5º - Una película chilena no es la que gusta preferentemente al público chileno. Muchas veces es lo contrario: no ocurre lo mismo con el cine mexicano en México, argentino en Argentina o brasileño en Brasil.

¿Y qué es lo que caracteriza, entonces, al cine chileno?

Para mi gusto es aquél que tanto al público chileno como al público extranjero le da la impresión de estar viendo personajes que representan a tipos chilenos (hermosos, feos, buenos o malos que sean) y situaciones (cómicas, dolorosas, dramáticas o heroicas que sean). No puede ser una copia de lo que se hace en el extranjero adaptando las situaciones chilenas a otras foráneas para crear un producto comercial que se pueda vender. Debe ser un producto que represente lo que Chile es, no lo que podría gustar a los otros que sea.

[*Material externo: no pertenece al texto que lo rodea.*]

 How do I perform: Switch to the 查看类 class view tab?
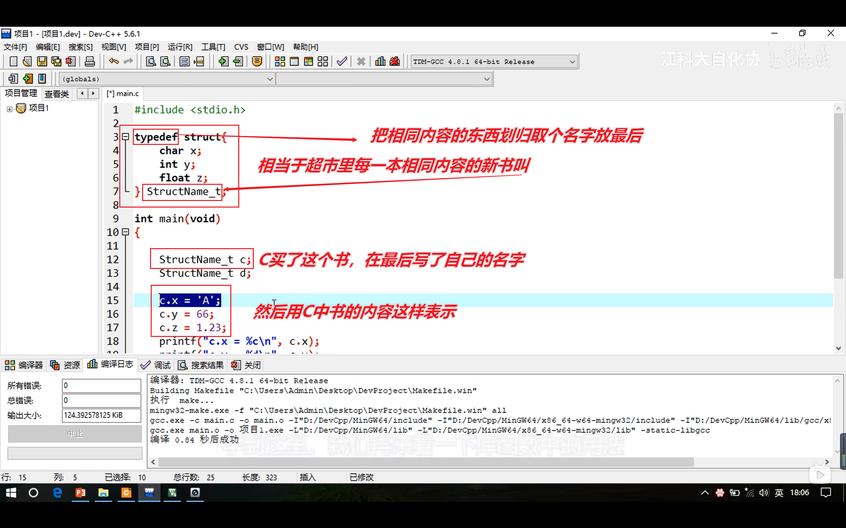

Por ello, me parecen válidos títulos como El chacal de Nahueltoro, ya citado, y verdaderas joyas de nuestra cinematografía como Y de pronto el amanecer y Julio comienza en julio de Silvio Caiozzi, Sussi y Cabros de mierda de Gonzalo Justiniano, Valparaíso, mi amor de Aldo Francia, Largo viaje de Patricio Kaulen o Caliche sangriento de Helvio Soto. Además de estar hablados en nuestra lengua (pero no en una jerga inentendible) tienen ese toque de picardía que es tan necesario.

En este brevísimo resumen, no están todos los que son ni son todos los que están, pero creo que – en el momento de separar la cizaña del trigo – el buen elemento deberá prevalecer.

¿Que acaso ése es un cine que describe la miseria? Lo dijo Stendhal cuando lo criticaron por describir la realidad francesa del siglo XIX: si él muestra con un espejo que los caminos están en mal estado, no es culpa de él; deben enojarse con la Dirección de Vialidad, que no repara los caminos.

Tal vez por eso, por muchos años, la película chilena más exitosa fue Ayúdeme usted compadre (de Germán Becker Ureta, 1968), que no es más que un extenso espectáculo televisivo, financiado en la época de Eduardo Frei Montalva, que desarrolló una fuerte política de propaganda. Ahora es una antología del recuerdo que, sin embargo, no muestra problema alguno de los que el gobierno estaba tratando de solucionar.

De los últimos tiempos, también han tenido buena taquilla Sexo con amor (de Boris Quercia, 2003) que se apoya en el sexo y los desnudos y Stefan v/s Kramer (de Sebastian Freund y Stefan Kramer, 2012), que tiene su base en el histrionismo del actor e imitador. Al final de cuentas, se considerarán piezas de museo o el buen negocio que fueron, pero – me temo – no trascenderán. ¿Y qué más da?